Shaikh Mujibur Rahman, father of the current Prime Minister Shaikh Hasina and founder of the Awami League, is a revered father-figure in Bangladesh. The country’s first prime minister, Mujib was central to the Bangladeshi independence cause. However, on August 15, 1975, he was assassinated along with his wife, three sons, two daughters-in-law and about 20 other relatives by disgruntled right-wing army officers. His two daughters, Shaikh Hasina and Shaikh Rehana, survived the coup as they were both visiting West Germany at that time.

The national narrative of Bangladesh, especially when the Awami League has been in power, has held Mujib in great regard, strengthening his position as the father of the nation. However, when Khaleda Zia’s Bangladesh Nationalist Party was at the helm, Mujib’s legacy was downplayed; her husband General Zia-Ur-Rahman was projected as a national leader.
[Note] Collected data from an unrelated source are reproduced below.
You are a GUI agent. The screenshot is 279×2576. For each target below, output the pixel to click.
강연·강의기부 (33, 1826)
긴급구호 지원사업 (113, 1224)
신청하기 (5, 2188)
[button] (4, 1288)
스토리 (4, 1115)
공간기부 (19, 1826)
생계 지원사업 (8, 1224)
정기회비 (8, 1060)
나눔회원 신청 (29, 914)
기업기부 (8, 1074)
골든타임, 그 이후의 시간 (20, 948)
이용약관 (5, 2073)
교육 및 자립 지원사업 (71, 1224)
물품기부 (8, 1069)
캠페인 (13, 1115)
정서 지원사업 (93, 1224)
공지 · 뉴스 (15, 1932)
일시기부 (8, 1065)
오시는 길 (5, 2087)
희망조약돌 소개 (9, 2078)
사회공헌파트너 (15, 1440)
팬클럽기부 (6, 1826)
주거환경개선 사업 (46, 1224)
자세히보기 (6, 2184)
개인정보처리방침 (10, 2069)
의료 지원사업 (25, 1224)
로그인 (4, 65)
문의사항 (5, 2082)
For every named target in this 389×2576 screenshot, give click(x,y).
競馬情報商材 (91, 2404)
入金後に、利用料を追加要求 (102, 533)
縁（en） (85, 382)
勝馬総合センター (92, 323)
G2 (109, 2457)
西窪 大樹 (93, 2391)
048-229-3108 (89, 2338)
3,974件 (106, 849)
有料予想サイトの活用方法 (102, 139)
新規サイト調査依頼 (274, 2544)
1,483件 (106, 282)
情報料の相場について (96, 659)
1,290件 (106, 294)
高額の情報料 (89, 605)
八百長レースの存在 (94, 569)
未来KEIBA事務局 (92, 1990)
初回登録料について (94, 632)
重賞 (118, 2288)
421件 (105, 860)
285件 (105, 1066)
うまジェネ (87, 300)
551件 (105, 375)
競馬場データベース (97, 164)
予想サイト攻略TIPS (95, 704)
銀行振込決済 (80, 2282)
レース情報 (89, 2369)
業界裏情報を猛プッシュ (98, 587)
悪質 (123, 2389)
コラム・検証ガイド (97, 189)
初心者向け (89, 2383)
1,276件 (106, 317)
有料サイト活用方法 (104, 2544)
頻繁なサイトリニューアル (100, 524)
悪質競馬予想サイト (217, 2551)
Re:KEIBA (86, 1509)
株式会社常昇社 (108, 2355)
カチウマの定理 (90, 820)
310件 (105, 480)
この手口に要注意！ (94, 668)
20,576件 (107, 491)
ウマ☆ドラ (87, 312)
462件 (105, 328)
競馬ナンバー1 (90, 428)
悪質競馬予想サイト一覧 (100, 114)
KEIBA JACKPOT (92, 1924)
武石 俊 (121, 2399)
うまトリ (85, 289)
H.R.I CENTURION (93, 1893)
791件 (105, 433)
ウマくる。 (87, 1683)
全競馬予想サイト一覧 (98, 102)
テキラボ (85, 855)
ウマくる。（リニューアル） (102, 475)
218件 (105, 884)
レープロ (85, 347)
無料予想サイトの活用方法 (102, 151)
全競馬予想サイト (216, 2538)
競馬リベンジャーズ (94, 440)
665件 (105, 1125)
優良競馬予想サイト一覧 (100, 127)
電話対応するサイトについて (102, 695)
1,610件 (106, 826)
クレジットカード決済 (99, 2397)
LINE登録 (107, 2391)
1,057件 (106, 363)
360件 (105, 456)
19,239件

Zia was the second most powerful man in the military when Mujib was assassinated, and later took power as the country’s autocratic ruler before he himself was assassinated in 1981 by another group of disgruntled army officers.

The house in central Dhaka where Mujib was killed has been turned into a museum, with most of the things inside left as they had been on that fateful night.

Rohingya issue

Following the Myanmar regime’s genocide against its Rohingya Muslim minority that left more than 10,000 dead in 2017 alone, the total Rohingya population in Bangladesh has skyrocketed to more than 1.1 million (comprising 222,852 households). This has made the main refugee settlement near Cox Bazar the fifth largest city in the country. The mega camp is divided into 34 units, and managed from a ‘coordination house’ located in Unit 17, run by Bangladesh’s Refugee Relief and Repatriation Commission (RRRC). The commission coordinates the humanitarian response while working with the UNHCR and other international aid agencies.

The scale of the camp is staggering. All the 34 subdivisions together cover an area of 6,200 acres, with about 25,000 to 50,000 people living in each subdivision. While the Rohingyas in Bangladeshi refugee camps face no threats or persecution, they are eking out a grim existence. The hopelessness on the faces of the children is palpable, as is the grinding boredom and monotony of adults. These refugees face a very uncertain future — they can’t leave the camp, and they cannot return home until such time as the regime in Myanmar changes its policies. Which looks very unlikely. But Dhaka’s position on the refugees is clear: it wants them to return home.

“There is no Plan B. The government of Myanmar must take back its people, and must give them citizenship rights and their human rights,” Mohammad Mizanur Rahman, Additional Commissioner of the Refugee Relief and Repatriation Commission told us. “When the Rohingyas first arrived [in the latest exodus after August 25, 2017], local people were the first responders. But gradually, hospitality turned to hostility in some cases. They feel the world is only concerned about the Rohingyas. There has been a big demographic change in the area. Also, this area used to be an elephant sanctuary. In all, 14 Rohingyas were trampled to death by elephants.”